• [Goal] Extract every line of the records below and reproduce each one without alteration.

• [Element and text location data]
....................

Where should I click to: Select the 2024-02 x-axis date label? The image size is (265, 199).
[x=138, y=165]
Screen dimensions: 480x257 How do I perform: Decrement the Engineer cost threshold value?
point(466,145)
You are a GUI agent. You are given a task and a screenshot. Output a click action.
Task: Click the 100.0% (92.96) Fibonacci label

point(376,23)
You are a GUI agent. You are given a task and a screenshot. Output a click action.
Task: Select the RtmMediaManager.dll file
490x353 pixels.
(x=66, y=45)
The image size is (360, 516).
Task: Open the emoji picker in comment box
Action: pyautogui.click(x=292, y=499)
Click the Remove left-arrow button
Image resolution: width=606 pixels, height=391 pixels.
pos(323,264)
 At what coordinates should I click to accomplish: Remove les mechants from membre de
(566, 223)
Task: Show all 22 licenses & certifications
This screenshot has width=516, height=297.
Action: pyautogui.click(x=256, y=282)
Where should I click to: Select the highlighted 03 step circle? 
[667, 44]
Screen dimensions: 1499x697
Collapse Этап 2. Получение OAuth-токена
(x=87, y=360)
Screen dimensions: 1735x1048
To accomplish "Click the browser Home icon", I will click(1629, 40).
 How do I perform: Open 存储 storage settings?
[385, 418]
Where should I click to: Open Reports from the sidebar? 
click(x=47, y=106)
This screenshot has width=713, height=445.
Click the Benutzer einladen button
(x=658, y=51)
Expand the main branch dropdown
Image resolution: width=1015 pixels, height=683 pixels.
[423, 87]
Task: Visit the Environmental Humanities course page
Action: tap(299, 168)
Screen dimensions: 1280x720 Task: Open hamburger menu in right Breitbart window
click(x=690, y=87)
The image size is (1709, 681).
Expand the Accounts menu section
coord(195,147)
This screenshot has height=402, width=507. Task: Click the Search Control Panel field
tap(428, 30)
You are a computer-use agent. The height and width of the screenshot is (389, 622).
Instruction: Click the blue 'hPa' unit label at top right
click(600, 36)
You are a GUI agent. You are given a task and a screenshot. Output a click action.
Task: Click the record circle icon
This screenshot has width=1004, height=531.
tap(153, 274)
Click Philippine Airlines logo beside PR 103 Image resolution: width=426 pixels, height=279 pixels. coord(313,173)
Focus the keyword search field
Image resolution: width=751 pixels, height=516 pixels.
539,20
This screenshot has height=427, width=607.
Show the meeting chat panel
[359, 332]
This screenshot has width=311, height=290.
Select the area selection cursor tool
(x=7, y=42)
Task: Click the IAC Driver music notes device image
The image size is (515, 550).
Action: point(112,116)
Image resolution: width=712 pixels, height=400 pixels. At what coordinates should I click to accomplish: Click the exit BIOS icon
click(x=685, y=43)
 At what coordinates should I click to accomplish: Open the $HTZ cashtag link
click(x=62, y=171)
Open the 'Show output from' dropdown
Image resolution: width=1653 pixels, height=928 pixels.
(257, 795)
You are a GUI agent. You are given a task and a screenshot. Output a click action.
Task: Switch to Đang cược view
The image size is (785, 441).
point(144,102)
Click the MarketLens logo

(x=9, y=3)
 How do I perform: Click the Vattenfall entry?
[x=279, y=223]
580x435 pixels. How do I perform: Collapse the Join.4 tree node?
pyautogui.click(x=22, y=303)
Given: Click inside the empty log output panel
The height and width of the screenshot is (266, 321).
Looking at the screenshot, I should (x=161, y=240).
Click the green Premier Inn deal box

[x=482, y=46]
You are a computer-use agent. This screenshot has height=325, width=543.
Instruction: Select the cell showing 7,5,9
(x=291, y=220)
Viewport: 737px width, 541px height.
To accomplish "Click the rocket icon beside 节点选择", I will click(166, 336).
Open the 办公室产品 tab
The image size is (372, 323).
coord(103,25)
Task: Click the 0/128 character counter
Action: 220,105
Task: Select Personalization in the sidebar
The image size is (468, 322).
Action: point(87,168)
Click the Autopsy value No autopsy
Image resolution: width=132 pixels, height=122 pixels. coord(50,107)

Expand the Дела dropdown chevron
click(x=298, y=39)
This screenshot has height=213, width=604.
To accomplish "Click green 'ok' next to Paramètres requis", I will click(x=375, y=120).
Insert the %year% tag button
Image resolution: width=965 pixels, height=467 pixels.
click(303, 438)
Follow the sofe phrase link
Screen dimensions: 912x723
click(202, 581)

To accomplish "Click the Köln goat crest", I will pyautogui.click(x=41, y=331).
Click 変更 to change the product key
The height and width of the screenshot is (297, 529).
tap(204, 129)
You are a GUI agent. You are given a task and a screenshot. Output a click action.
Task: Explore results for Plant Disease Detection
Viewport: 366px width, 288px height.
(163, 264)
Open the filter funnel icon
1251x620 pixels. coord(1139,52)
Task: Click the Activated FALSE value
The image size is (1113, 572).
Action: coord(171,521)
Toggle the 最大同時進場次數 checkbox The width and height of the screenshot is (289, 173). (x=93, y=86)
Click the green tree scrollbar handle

....................

• [Worked solution]
Where should I click to: Select the 2024-02 x-axis date label? The image size is (265, 199).
[x=138, y=165]
Screen dimensions: 480x257 How do I perform: Decrement the Engineer cost threshold value?
point(466,145)
You are a GUI agent. You are given a task and a screenshot. Output a click action.
Task: Click the 100.0% (92.96) Fibonacci label

point(376,23)
You are a GUI agent. You are given a task and a screenshot. Output a click action.
Task: Select the RtmMediaManager.dll file
490x353 pixels.
(x=66, y=45)
The image size is (360, 516).
Task: Open the emoji picker in comment box
Action: pyautogui.click(x=292, y=499)
Click the Remove left-arrow button
Image resolution: width=606 pixels, height=391 pixels.
pos(323,264)
 At what coordinates should I click to accomplish: Remove les mechants from membre de
(566, 223)
Task: Show all 22 licenses & certifications
This screenshot has width=516, height=297.
Action: pyautogui.click(x=256, y=282)
Where should I click to: Select the highlighted 03 step circle? 
[667, 44]
Screen dimensions: 1499x697
Collapse Этап 2. Получение OAuth-токена
(x=87, y=360)
Screen dimensions: 1735x1048
To accomplish "Click the browser Home icon", I will click(1629, 40).
 How do I perform: Open 存储 storage settings?
[385, 418]
Where should I click to: Open Reports from the sidebar? 
click(x=47, y=106)
This screenshot has width=713, height=445.
Click the Benutzer einladen button
(x=658, y=51)
Expand the main branch dropdown
Image resolution: width=1015 pixels, height=683 pixels.
[423, 87]
Task: Visit the Environmental Humanities course page
Action: tap(299, 168)
Screen dimensions: 1280x720 Task: Open hamburger menu in right Breitbart window
click(x=690, y=87)
The image size is (1709, 681).
Expand the Accounts menu section
coord(195,147)
This screenshot has height=402, width=507. Task: Click the Search Control Panel field
tap(428, 30)
You are a computer-use agent. The height and width of the screenshot is (389, 622).
Instruction: Click the blue 'hPa' unit label at top right
click(600, 36)
You are a GUI agent. You are given a task and a screenshot. Output a click action.
Task: Click the record circle icon
This screenshot has width=1004, height=531.
tap(153, 274)
Click Philippine Airlines logo beside PR 103 Image resolution: width=426 pixels, height=279 pixels. coord(313,173)
Focus the keyword search field
Image resolution: width=751 pixels, height=516 pixels.
539,20
This screenshot has height=427, width=607.
Show the meeting chat panel
[359, 332]
This screenshot has width=311, height=290.
Select the area selection cursor tool
(x=7, y=42)
Task: Click the IAC Driver music notes device image
The image size is (515, 550).
Action: point(112,116)
Image resolution: width=712 pixels, height=400 pixels. At what coordinates should I click to accomplish: Click the exit BIOS icon
click(x=685, y=43)
 At what coordinates should I click to accomplish: Open the $HTZ cashtag link
click(x=62, y=171)
Open the 'Show output from' dropdown
Image resolution: width=1653 pixels, height=928 pixels.
(257, 795)
You are a GUI agent. You are given a task and a screenshot. Output a click action.
Task: Switch to Đang cược view
The image size is (785, 441).
point(144,102)
Click the MarketLens logo

(x=9, y=3)
 How do I perform: Click the Vattenfall entry?
[x=279, y=223]
580x435 pixels. How do I perform: Collapse the Join.4 tree node?
pyautogui.click(x=22, y=303)
Given: Click inside the empty log output panel
The height and width of the screenshot is (266, 321).
Looking at the screenshot, I should (x=161, y=240).
Click the green Premier Inn deal box

[x=482, y=46]
You are a computer-use agent. This screenshot has height=325, width=543.
Instruction: Select the cell showing 7,5,9
(x=291, y=220)
Viewport: 737px width, 541px height.
To accomplish "Click the rocket icon beside 节点选择", I will click(166, 336).
Open the 办公室产品 tab
The image size is (372, 323).
coord(103,25)
Task: Click the 0/128 character counter
Action: 220,105
Task: Select Personalization in the sidebar
The image size is (468, 322).
Action: point(87,168)
Click the Autopsy value No autopsy
Image resolution: width=132 pixels, height=122 pixels. coord(50,107)

Expand the Дела dropdown chevron
click(x=298, y=39)
This screenshot has height=213, width=604.
To accomplish "Click green 'ok' next to Paramètres requis", I will click(x=375, y=120).
Insert the %year% tag button
Image resolution: width=965 pixels, height=467 pixels.
click(303, 438)
Follow the sofe phrase link
Screen dimensions: 912x723
click(202, 581)

To accomplish "Click the Köln goat crest", I will pyautogui.click(x=41, y=331).
Click 変更 to change the product key
The height and width of the screenshot is (297, 529).
tap(204, 129)
You are a GUI agent. You are given a task and a screenshot. Output a click action.
Task: Explore results for Plant Disease Detection
Viewport: 366px width, 288px height.
(163, 264)
Open the filter funnel icon
1251x620 pixels. coord(1139,52)
Task: Click the Activated FALSE value
The image size is (1113, 572).
Action: coord(171,521)
Toggle the 最大同時進場次數 checkbox The width and height of the screenshot is (289, 173). (x=93, y=86)
Click the green tree scrollbar handle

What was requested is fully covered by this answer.